Insights into signaling and function of hematopoietic stem cells at the single-cell level

Abstract

Development of a technique prospectively to isolate hematopoietic stem cells (HSCs) to near homogeneity has enabled clonal analysis and thus converted our understanding of HSCs from conceptual and qualitative to realistic and quantitative. Recent studies have revealed that despite their high proliferation potential, most HSCs are in G0 and enter cell cycle only after a long interval. This dormancy of HSCs, which seems to be important for long-term maintenance of 'stemness', appears to be regulated by the exchange of signals between HSCs and the bone marrow niche.

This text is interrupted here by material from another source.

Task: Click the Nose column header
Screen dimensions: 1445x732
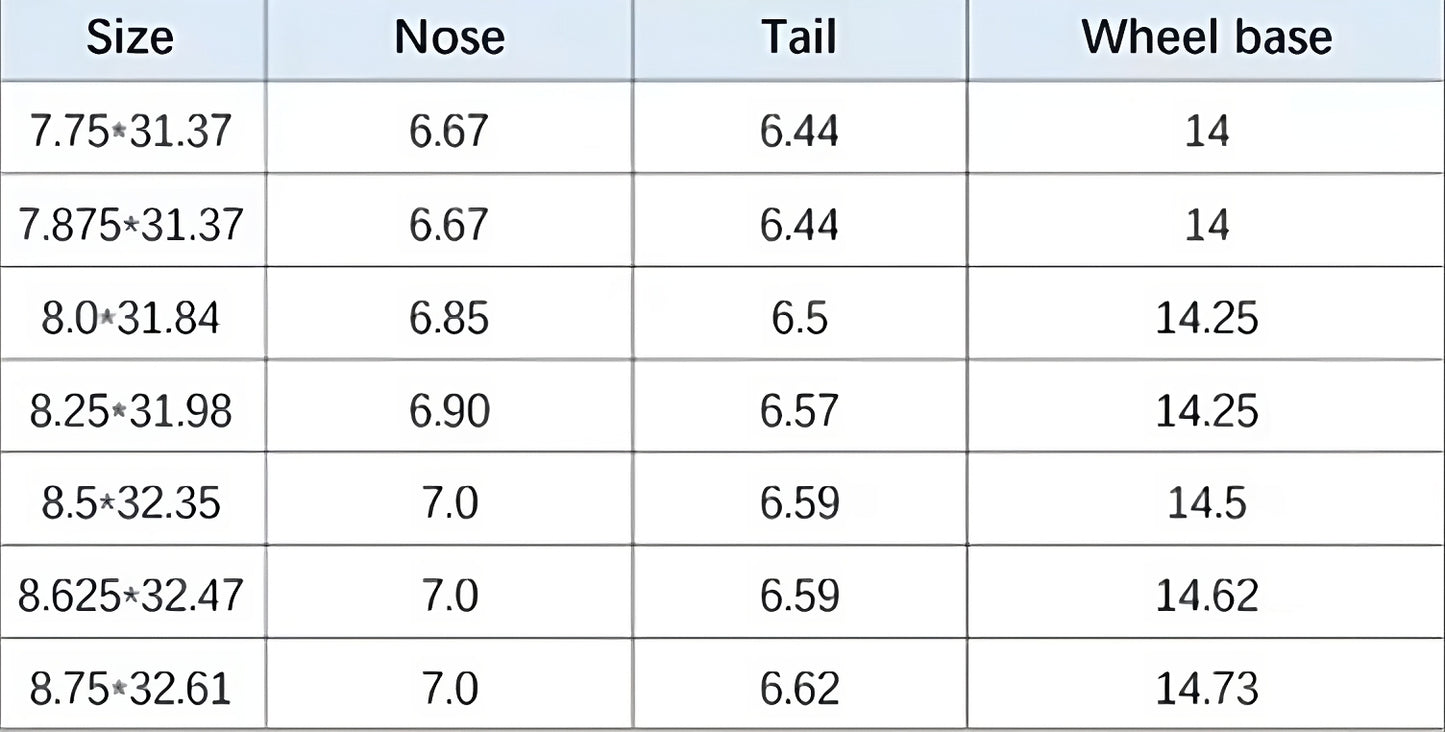Action: pos(449,38)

Analysis of intersignaling and intrasignaling events in HSCs in and out of the bone marrow niche has begun. With the help of advances in confocal microscopy, laser scanning microscopy, and personal computer computational power over the last decade, it has become evident that thrombopoietin/c-Mpl signaling plays a role in HSC self-renewal and AKT-forkhead box O signaling in HSC dormancy. Furthermore, transforming growth factor-beta has been indicated as a candidate niche signal to induce hibernation in HSCs. Understanding of the signaling events between HSCs and niche is critical not only for stem cell biology in general and for transplantation medicine but also for the development of novel cancer therapy.